Adjuvant alectinib boosts DFS in early stage, resected ALK+ NSCLC

Adjuvant targeted treatment with the anaplastic lymphoma kinase (ALK) inhibitor alectinib significantly improved disease-free survival (DFS) at 2 years compared with platinum-based chemotherapy in patients with early-stage, completely resected ALK-positive non-small cell lung cancer (ALK+ NSCLC) in the primary analysis of the phase III ALINA trial.

Alectinib reduced the risk of disease recurrence or death by 76 percent (hazard ratio [HR], 0.24, 95 percent confidence interval [CI], 0.13-0.45; p<0.0001) vs chemotherapy in the stage II–IIIA patient population (n=231). The same benefit was observed in the intention-to-treat (ITT) population (n=257, stage IB–IIIA), with HR of 0.24 (95 percent CI 0.13–0.43; p<0.0001). [ESMO 2023, abstract LBA2).

There was also a clinically meaningful improvement in the central nervous system (CNS) DFS (HR, 0.22, 95 percent CI, 0.08–0.58). “The CNS DFS benefit observed in the ITT population is incredibly important, given that patients with ALK+ disease have a high risk of brain metastases, occurring in about 50–60 percent of patients,” said presenting author Dr Ben Solomon from Peter MacCallum Cancer Centre, Melbourne, Australia.

Overall survival (OS) data were immature at the time of the analysis. The safety and tolerability of alectinib were consistent with prior studies in the metastatic setting.

New standard of care for resected ALK+ NSCLC?

Alectinib is a first-line treatment choice for metastatic NSCLC. “ALINA is the first phase III trial of an ALK inhibitor to show a DFS benefit in completely resected stage IB-IIIA disease,” said Solomon. “These potentially practice-changing data reinforce the potential of alectinib as a new standard of care in the ALK-positive early lung cancer setting where treatment options are currently extremely limited.”

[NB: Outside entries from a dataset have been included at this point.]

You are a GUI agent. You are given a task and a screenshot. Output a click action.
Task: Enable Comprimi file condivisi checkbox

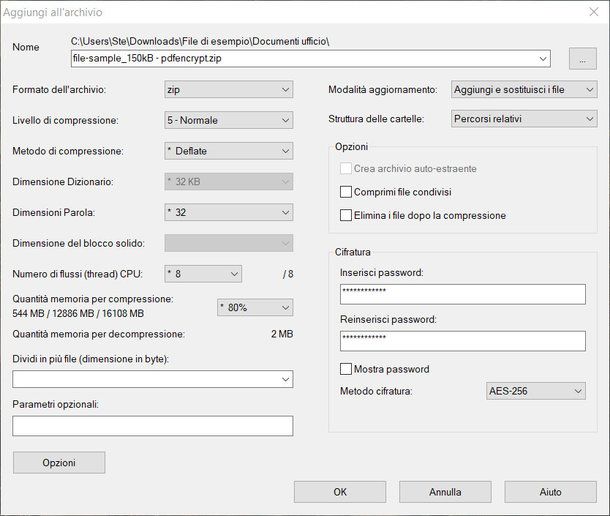pyautogui.click(x=347, y=192)
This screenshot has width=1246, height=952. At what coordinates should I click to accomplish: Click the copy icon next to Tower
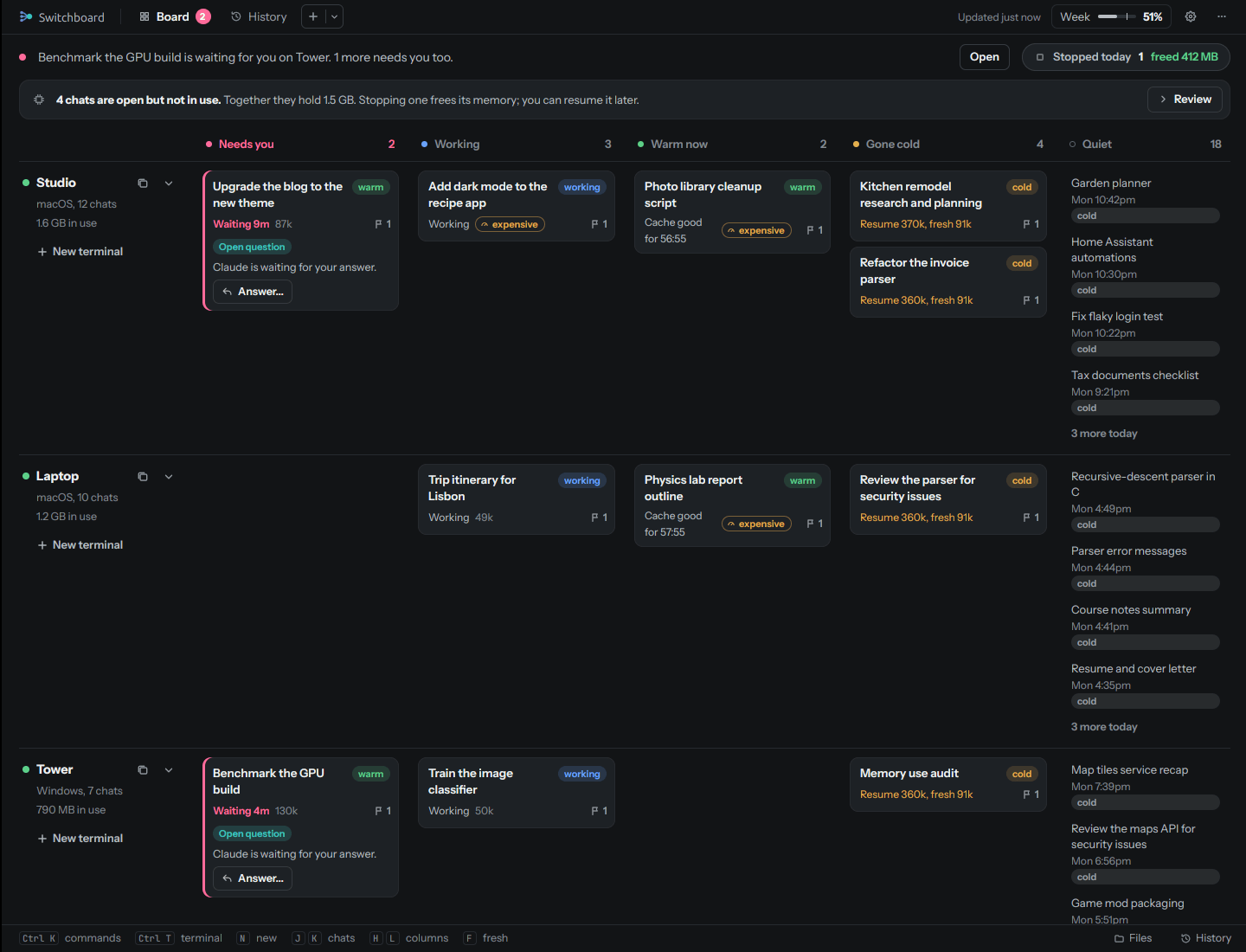(143, 770)
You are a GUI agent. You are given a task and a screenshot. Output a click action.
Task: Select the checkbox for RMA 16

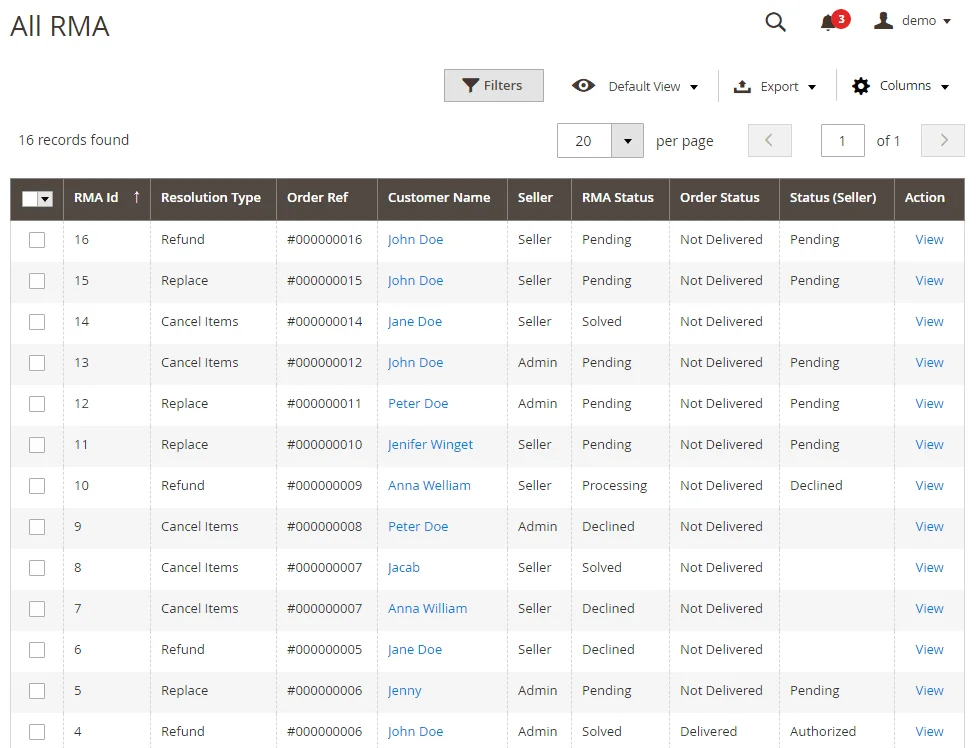click(37, 240)
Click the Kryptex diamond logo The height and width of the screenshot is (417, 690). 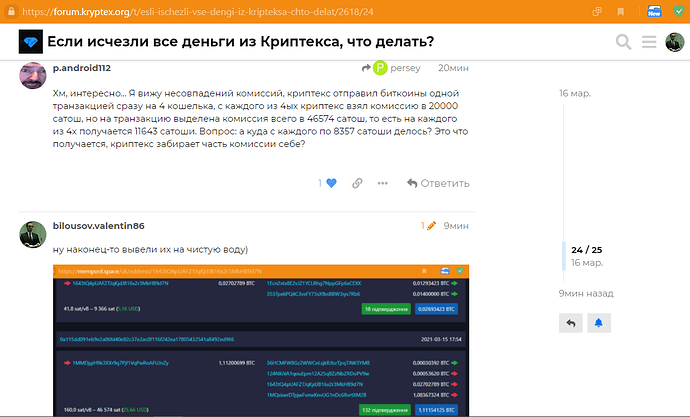click(28, 42)
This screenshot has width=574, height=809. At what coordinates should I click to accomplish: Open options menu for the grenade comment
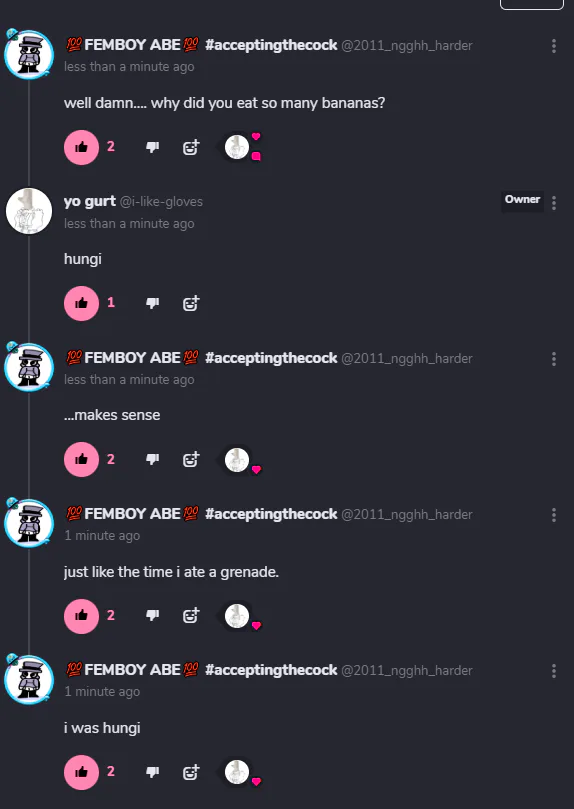tap(554, 515)
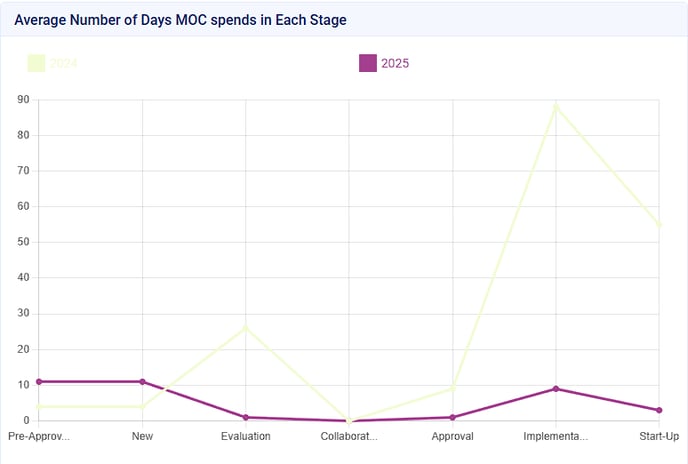This screenshot has height=464, width=688.
Task: Click the chart title heading text
Action: tap(180, 20)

Dr Levi Garraway, chief medical officer, and head of global product development at Genentech, commented that by reducing the risk of recurrence or death by an unprecedented 76 percent, alectinib can potentially alter the course of the disease.

Alectinib effective across all stages of the disease

The study enrolled adult patients with ECOG performance status of 0–1, who had completely resected stage IB-IIIA ALK+ NSCLC. They were randomly assigned 1:1 to alectinib 600 mg twice daily for up to 24 months or until disease recurrence, or up to four 21-day cycles of intravenous platinum-based chemotherapy.

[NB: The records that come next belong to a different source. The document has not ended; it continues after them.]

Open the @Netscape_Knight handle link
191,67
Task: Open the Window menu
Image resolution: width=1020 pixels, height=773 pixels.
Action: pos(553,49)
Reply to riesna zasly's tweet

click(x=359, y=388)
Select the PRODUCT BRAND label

Two-year DFS rates with alectinib and chemotherapy were 93.8 percent vs 63 percent, respectively, in the stage II–IIIA population and 93.6 percent vs 63.7 percent, respectively, in the ITT population. 

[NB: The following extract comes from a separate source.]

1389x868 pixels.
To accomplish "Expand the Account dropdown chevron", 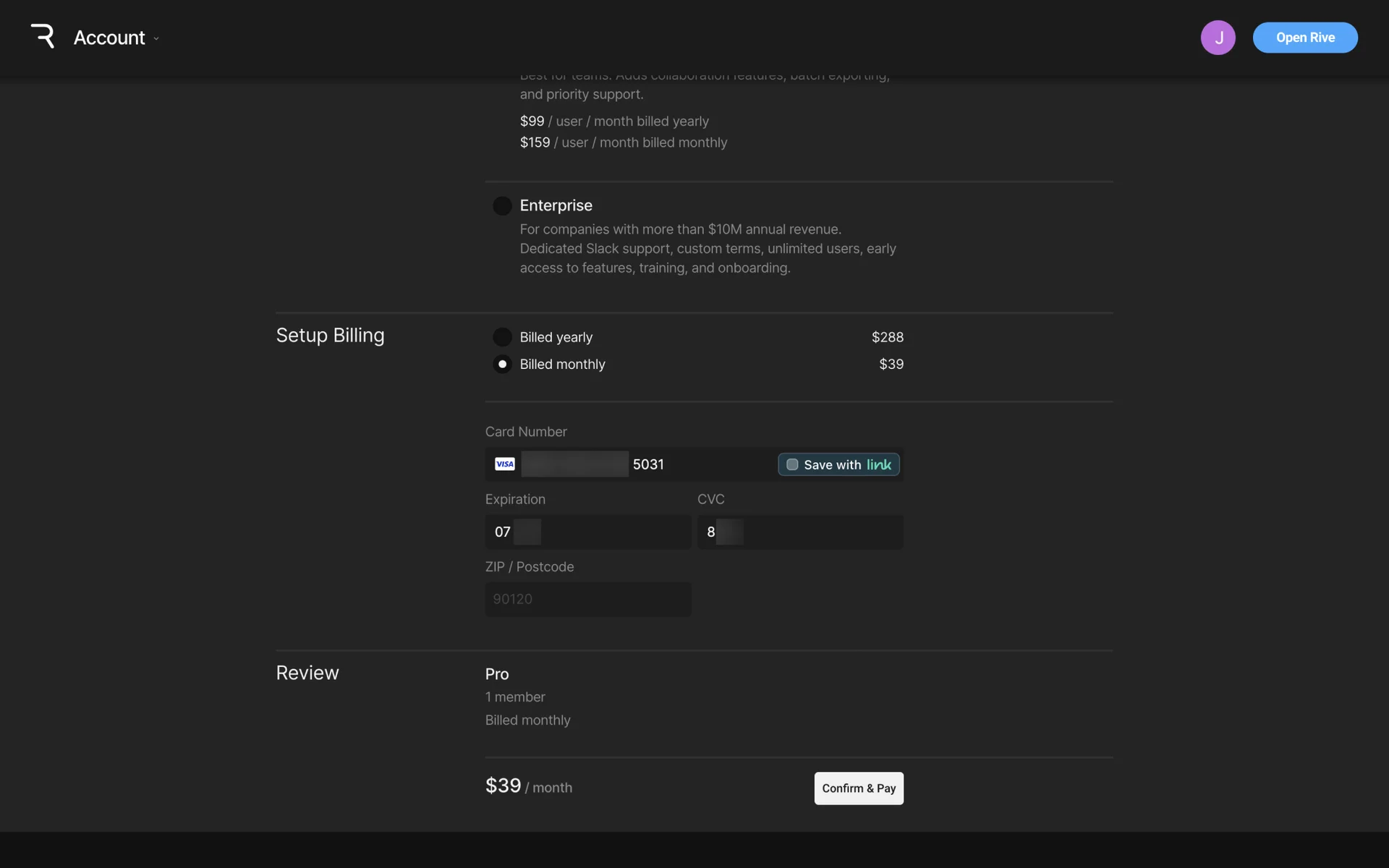I will tap(156, 39).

Over the course of therapy, grade 3–4  adverse events were reported in 30 percent of patients receiving alectinib and 31 percent of those receiving chemotherapy. There were no grade 5 AEs in either treatment arm. Rates of serious treatment-related AEs and AEs leading to treatment withdrawal were lower with alectinib than chemotherapy.

“Adjuvant alectinib was tolerated, in line with the known safety profile of the drug,” Solomon reported.

Despite the positive results, OS data are still immature, and long-term data are required for alectinib, commented discussant Professor Marina Garassino, director of the Thoracic Oncology Programme at the University of Chicago, Chicago, Illinois, US. “We should wait for the full results of the trial.”

Several trials of alectinib in stage I–III NSCLC are in progress given the unmet need of about 4–5 percent of NSCLC patients with ALK rearrangements, shared Solomon.